Friday, April 6, 2018

Review: Eric Clapton: Life in 12 Bars


The following is my opinion...

Rock stars are arrogant. By and large, the statement I just made would most certainly be true. Successful recording artists are gifted with free everything from the onset of their first big hit. Most of us who love their music don't much care if they are arrogant. Many of them are also selfish. Reading biographies, watching documentaries or browsing through an interview would most assuredly make that statement pretty much true as well. Again, by and large, fans rarely, if ever, bother to care. Just play "Layla," since hearing it 40,000 times over the last forty plus years isn't enough!

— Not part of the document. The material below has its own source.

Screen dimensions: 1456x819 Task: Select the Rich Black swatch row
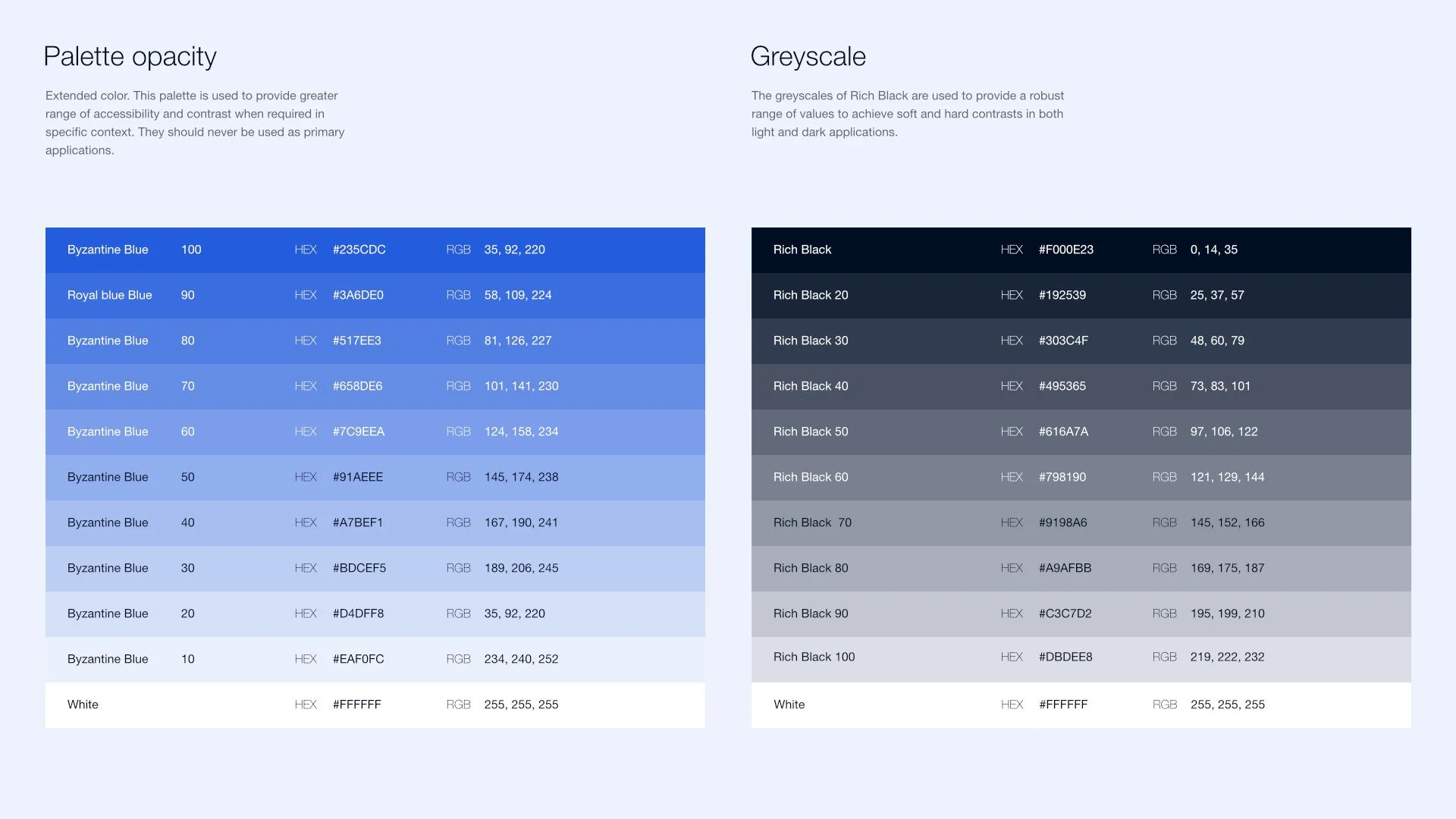click(1081, 249)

Eric Clapton has led an interesting life. He hasn't necessarily led a fulfilling life looking in from the outside, but interesting would be more than a modest understatement. He became a guitar icon during a time when music mattered. He was raised by his grandparents, thinking they were his parents. (as a side note, both actor Jack Nicholson and singer Bobby Darin were also both raised by women they thought were their mothers, but were in reality their respective grandmothers, so Clapton shares this with them). His mother left the household as a teen-aged girl once she had given birth to Eric Clapton. He eventually sold enough records over his 55 year career to land him in the top 40 of all-time best-selling album artists. He became a heroin addict and an alcoholic and he overcame both substances. He was a notorious womanizer and he fell in love (but was it love?) with his best friend's wife. He started his own rehab center in Antigua. By the time the documentary has concluded you find yourself asking how is he still alive? It is a realistic question to ask. Has he led an interesting life? Yes, he has.

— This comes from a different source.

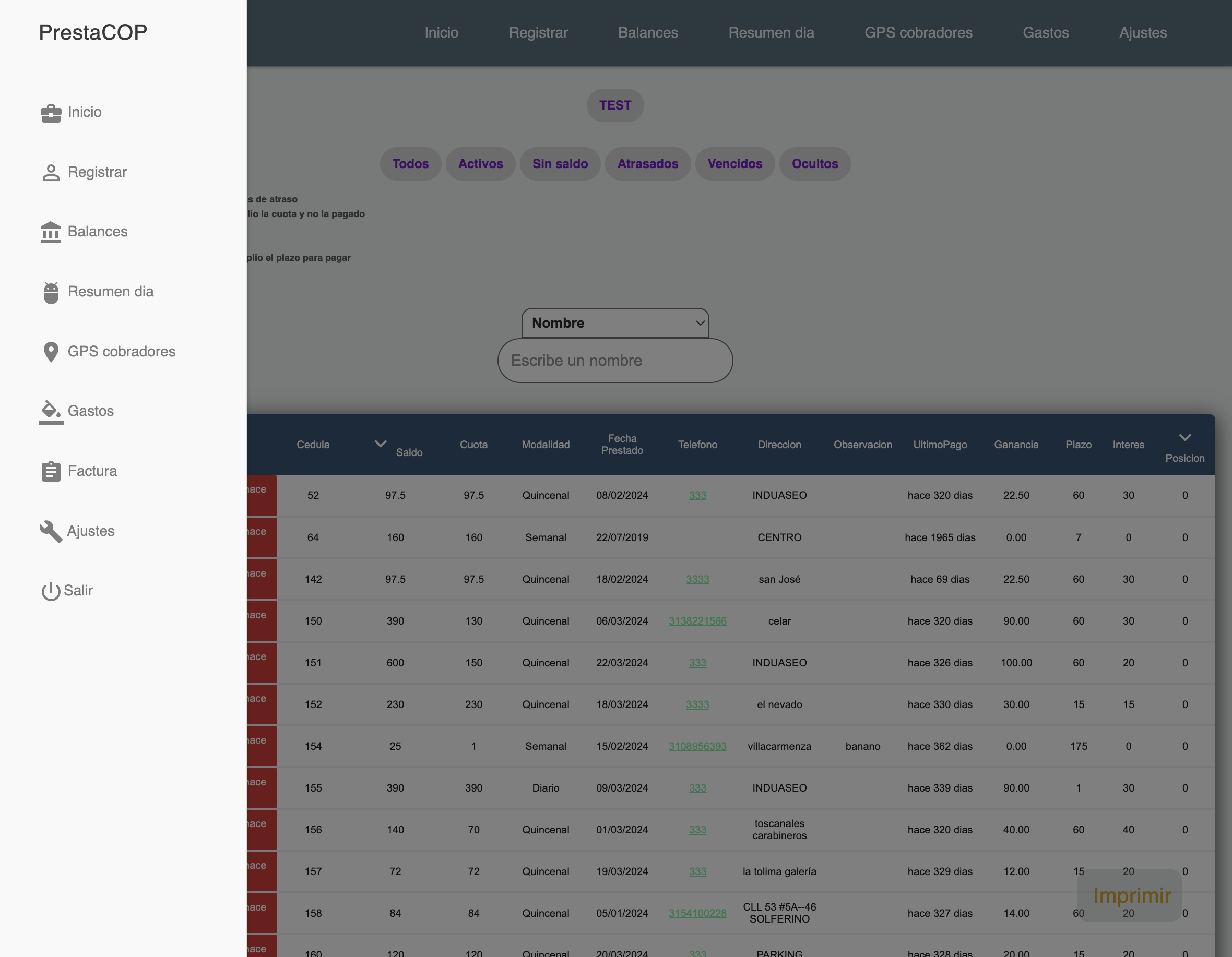Viewport: 1232px width, 957px height.
Task: Click the chevron above Posicion column
Action: tap(1184, 438)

Eric Clapton: Life in 12 Bars was produced by Lili Fini Zanuck. Zanuck married into show business royalty (if you will) and became a producer. She and Clapton bonded years ago and it was to her that he allowed his life story to be told. Somewhere, you just know Clapton must have had a thing for the attractive and intelligent blond producer. Keep in mind he spent much of his life as a womanizer, so I assume there was more than met the eye, at least from his perspective, regarding their long relationship (no known romance between these two).

Zanuck's production team reportedly spent several years gathering archival footage of Clapton to include in this somewhat all-encompassing documentary. For those of us who have read multiple biographies on Clapton you realize quickly that much is not included, but we all are intelligent enough to know that everything cannot be included in a 2:15 documentary. For example: the inspiring people behind Clapton's recovery from heroin addiction are not even briefly shared which is highly unfortunate. The people behind his somewhat speedy healing were remarkable people, but no one on this team thought they were worthy of discussion.

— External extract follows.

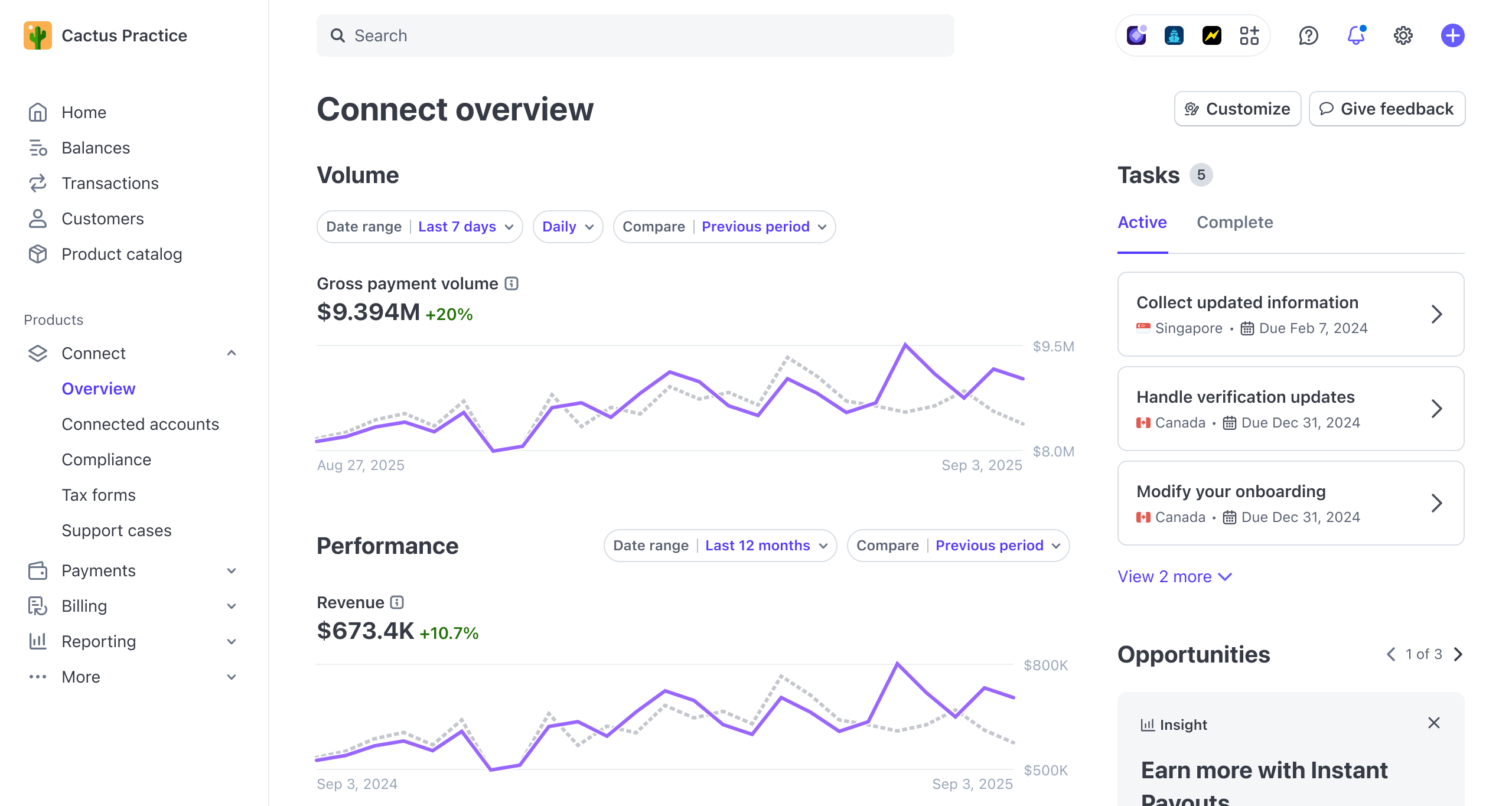This screenshot has width=1512, height=806.
Task: Click into the Search field
Action: point(635,35)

The wild and rock star wacky story between Clapton and Pattie Boyd Harrison (George Harrison's first wife) is addressed somewhat fully in this documentary.  Clapton was not kind to Boyd. Boyd, in her autobiography stated she should have pulled a Jane Asher when it came to George Harrison and Eric Clapton. Jane Asher famously dumped Paul McCartney when she caught him cheating on her. Yes, the lovely Pattie should have dumped them both!  Clapton caroused, cheated voraciously and was so dismissive to Boyd you have to question why she would stick around for as long as she did. He claims he was once madly in love with Boyd, but this couldn't have been love. No one that loves would possibly treat a human the way he treated Boyd. For further reference, all of this is referenced in Boyd's autobiography and Clapton mentions this in his autobiography as well.

Obviously, Clapton has a long legacy for musical brilliance. He began his career with The Yardbirds then joined John Mahall and his blues band. He left to form Cream (at one point in the documentary, Atlantic Records founder Ahmet Ertegan claims Cream was bigger than the Rolling Stones and then he goes on to laughably say they were bigger than the Beatles. Needless to say, the average 40 year old today has no idea who Cream is, let alone anyone younger than 40, so the quote is beyond silly). Once he left Cream he formed Blind Faith for one album and then went on to perform as Derek and the Dominoes and finally settled into his long and illustrious solo career. He is surely one of the three or four greatest guitarists of the rock era. This documentary is highly infotaining, but it still fails on many fronts, but Eric Clapton: Life in 12 Bars moves along quite smoothly and quickly.

The most annoying part is the complete lack of talking heads. No one wants to sit through non-stop talking heads, but a few would be helpful. This tactic of not using any talking heads got started annoyingly in the HBO two part documentary series, Frank Sinatra: All or Nothing At All a couple of years ago. It didn't work then and it hinders the viewer from attaching self to the life story flashing before you.

The viewer walks away from this documentary not liking Clapton much. These folks who have been pandered to by everyone in their walkways appear to be selfish and arrogant humans. Why I may be shocked at this proves naivete may never die.

If you have spent a certain part of your life listening to classic rock and to Clapton's music specifically, this is a highly worthwhile couple of television hours. Clapton was a passionate blues-minded, gifted and in many ways nearly unequaled guitarist.

Eric Clapton: Life in 12 Bars can be found on Showtime.